На цитату эту я натолкнулся, перелистывая для справки книгу Гольденвейзера «В защиту права». Перечел и подумал, что Горький-то, пожалуй, был прав: если человек может так писать, то действительно «человек – это звучит гордо».
У молодых есть все преимущества перед старыми. Все, кроме одного: старые знают, что каждое поколение приходит со своей правотой и своими иллюзиями. Молодые видят только свою правоту и склонны счесть её правотой окончательной.
Умный Базаров был бы ещё умнее, если бы догадался, каким тупицей прослывёт он у первых эстетов и декадентов.

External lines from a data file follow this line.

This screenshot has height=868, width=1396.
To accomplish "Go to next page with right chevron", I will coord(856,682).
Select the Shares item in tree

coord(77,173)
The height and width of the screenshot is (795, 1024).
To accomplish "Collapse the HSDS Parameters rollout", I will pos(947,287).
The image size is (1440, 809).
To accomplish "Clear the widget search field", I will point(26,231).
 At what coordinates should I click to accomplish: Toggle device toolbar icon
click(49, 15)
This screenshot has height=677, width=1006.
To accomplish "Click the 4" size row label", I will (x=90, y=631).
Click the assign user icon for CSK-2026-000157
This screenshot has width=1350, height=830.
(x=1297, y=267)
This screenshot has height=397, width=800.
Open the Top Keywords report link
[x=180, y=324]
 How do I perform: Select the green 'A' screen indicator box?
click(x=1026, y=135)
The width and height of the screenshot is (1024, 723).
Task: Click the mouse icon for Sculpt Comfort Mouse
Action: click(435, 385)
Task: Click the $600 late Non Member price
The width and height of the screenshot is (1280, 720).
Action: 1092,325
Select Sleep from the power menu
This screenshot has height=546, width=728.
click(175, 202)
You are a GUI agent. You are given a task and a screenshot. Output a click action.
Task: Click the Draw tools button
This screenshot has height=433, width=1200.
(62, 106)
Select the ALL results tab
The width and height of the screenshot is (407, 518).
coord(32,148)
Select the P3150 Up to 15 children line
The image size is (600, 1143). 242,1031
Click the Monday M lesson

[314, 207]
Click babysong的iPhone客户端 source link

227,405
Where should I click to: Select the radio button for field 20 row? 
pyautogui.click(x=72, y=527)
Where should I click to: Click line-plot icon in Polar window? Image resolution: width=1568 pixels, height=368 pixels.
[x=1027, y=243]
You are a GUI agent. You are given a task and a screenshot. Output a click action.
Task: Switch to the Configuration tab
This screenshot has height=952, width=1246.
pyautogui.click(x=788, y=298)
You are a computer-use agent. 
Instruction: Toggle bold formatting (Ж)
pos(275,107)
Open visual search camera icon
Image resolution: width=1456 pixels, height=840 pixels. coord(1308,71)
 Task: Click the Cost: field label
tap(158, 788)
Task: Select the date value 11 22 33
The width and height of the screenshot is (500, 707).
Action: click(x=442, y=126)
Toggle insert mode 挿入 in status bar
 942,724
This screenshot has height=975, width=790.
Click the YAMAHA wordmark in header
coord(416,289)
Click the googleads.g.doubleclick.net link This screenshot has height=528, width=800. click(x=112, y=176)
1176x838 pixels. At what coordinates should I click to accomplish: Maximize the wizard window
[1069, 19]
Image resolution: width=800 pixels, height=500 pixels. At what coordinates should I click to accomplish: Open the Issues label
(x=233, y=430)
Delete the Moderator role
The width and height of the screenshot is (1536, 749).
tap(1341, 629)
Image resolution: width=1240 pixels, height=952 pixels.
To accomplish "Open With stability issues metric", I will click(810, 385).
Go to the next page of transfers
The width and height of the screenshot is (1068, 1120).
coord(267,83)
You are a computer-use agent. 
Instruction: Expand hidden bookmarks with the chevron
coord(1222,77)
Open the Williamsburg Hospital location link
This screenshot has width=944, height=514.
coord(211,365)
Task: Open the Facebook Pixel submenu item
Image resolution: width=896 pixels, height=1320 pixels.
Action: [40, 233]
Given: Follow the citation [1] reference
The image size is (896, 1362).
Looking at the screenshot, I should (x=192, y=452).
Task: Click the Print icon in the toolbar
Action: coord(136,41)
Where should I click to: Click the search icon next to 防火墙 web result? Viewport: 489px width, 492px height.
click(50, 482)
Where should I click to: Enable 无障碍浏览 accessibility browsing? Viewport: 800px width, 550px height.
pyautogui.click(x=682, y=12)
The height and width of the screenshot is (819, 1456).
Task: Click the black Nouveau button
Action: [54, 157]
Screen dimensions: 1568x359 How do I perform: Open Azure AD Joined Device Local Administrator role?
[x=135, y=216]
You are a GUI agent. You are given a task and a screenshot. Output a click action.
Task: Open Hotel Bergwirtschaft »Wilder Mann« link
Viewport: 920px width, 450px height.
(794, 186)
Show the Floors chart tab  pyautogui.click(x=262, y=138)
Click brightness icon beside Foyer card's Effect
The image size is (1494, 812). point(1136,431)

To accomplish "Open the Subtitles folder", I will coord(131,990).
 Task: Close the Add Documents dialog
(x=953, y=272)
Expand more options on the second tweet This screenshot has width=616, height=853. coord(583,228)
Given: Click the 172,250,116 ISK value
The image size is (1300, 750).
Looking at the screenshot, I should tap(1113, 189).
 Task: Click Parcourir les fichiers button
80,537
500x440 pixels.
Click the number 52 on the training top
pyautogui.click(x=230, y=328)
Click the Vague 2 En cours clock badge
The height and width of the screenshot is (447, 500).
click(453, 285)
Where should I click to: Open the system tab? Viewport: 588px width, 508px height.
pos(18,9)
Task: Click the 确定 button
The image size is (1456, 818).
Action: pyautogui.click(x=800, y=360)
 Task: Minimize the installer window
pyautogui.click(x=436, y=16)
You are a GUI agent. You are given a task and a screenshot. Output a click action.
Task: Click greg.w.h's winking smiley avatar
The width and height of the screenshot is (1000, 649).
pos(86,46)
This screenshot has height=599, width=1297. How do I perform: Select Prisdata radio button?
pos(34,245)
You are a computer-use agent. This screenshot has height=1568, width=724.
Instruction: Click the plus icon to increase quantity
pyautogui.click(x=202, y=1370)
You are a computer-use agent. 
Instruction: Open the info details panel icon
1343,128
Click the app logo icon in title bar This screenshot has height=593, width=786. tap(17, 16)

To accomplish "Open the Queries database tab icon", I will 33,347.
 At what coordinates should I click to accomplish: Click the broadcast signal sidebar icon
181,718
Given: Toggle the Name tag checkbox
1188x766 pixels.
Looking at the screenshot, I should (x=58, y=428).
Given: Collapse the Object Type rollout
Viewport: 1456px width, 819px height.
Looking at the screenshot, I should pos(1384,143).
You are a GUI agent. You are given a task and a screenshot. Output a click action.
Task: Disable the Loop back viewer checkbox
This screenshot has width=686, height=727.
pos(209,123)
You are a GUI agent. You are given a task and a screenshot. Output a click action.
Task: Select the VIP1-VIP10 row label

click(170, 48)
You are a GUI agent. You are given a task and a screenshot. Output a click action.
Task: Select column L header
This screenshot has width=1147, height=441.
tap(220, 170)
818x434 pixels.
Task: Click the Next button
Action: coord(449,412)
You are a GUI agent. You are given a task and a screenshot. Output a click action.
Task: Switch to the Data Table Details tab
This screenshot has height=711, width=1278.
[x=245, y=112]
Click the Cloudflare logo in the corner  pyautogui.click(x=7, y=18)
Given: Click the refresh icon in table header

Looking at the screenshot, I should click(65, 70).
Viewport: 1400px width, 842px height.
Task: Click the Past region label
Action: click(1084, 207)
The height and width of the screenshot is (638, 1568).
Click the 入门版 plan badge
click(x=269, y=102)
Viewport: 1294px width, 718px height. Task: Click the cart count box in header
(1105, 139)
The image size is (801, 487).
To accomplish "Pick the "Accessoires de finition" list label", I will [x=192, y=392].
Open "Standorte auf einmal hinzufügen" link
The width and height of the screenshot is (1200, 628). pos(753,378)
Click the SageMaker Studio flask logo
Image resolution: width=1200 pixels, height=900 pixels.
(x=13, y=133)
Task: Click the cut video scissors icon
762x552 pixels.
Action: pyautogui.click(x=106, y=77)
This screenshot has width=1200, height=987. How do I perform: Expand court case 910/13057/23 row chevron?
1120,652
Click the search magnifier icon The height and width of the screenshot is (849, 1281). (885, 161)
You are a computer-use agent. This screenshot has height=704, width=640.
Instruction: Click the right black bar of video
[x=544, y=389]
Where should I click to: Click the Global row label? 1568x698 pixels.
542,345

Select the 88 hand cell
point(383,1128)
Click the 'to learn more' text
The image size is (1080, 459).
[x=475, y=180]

Корни все усиливающегося в наше время внимания к Тейяр де Шардену, по-видимому, связаны со смутной, безотчетной тревогой: не изменяет ли человек самому себе? Расширение, распыление культуры — как бы оно ни было нравственно оправдано — не грозит ли торжеством тупости и «всемства», пугавшим Конст. Леонтьева? Если миллиарды лет тому назад возникло одухотворение материи, если много, много позже началось — по Тейяру — «очеловечение» земли с долгими веками той же работы впереди, то не приобретает ли «понятие культуры» оттенка метафизического? Не в том ли единственно важное человеческое дело, чтобы довести одухотворение и очеловечение до конца?
Далеко не все эпохи в себе сомневались. Восемнадцатый век, а за ним и девятнадцатый шли вперед в уверенности, что с пути свернуть уже не придется. Но история подставила заносчивому веку ножку, и он споткнулся и растерялся. К сожалению? Да, все-таки к сожалению. Путь был в общих чертах верен, только походка была не совсем та, какая нужна бы. Были шоры, была нетерпимость… Но теперь, после всех наших крушений и передряг, на развалинах прежнего мира человек оглядывается, тревожится: не оказаться бы предателем? Тейяр именно о возможности предательства напомнил, хотя сам ее не допускал.
Сартр и Альбер Камю.
Эти два имени постоянно называются рядом — вероятно, потому, что когда-то их связывали общие темы, были они друзьями, затем резко и шумно разошлись, и это их расхождение вызвало долгие споры. Это одна из тех литературных «пар», о которых сам собой возникает вопрос: кто же из них больше, выше? Вопрос бессмыслен, все с этим согласны, но отвыкнуть от него трудно: Пушкин и Лермонтов, Толстой и Достоевский, Корнель и Расин… примеры классические, а есть и множество других, помельче.
Вспомнил я Камю, однако, не для сравнения с Сартром, а потому, что им, его личностью, его писаниями отчетливо оттеняется то, что есть в Сартре особого. Сартр и Камю связаны, но и резко разделены: были разделены еще до ссоры. Два мира, друг другу противостоящих, два «мироощущения», чуть ли не две эпохи, причем эпоха, которую предвещает Сартр, еще не совсем ясна, и он сам как будто еще отвергает предназначенное ему в развитии культуры место.
Не думаю, чтобы по размерам своего дарования Камю был подлинно великим писателем. Но это — писатель, у которого ум, совесть и сердце еще находятся в естественном и нерасторжимом согласии, можно бы даже сказать — в сотрудничестве. Это — человек в том смысле, в каком слово это действительно «звучит гордо» и в каком можно его отнести к великим писателям прошлого. У него в рабочем кабинете висело только два портрета: Толстой и Достоевский; и, кстати, уместно вспомнить, что, когда один из его советских посетителей стал жаловаться на недостаток внимания к России со стороны западной интеллигенции, Камю вместо ответа обернулся и молча указал ему на эти портреты.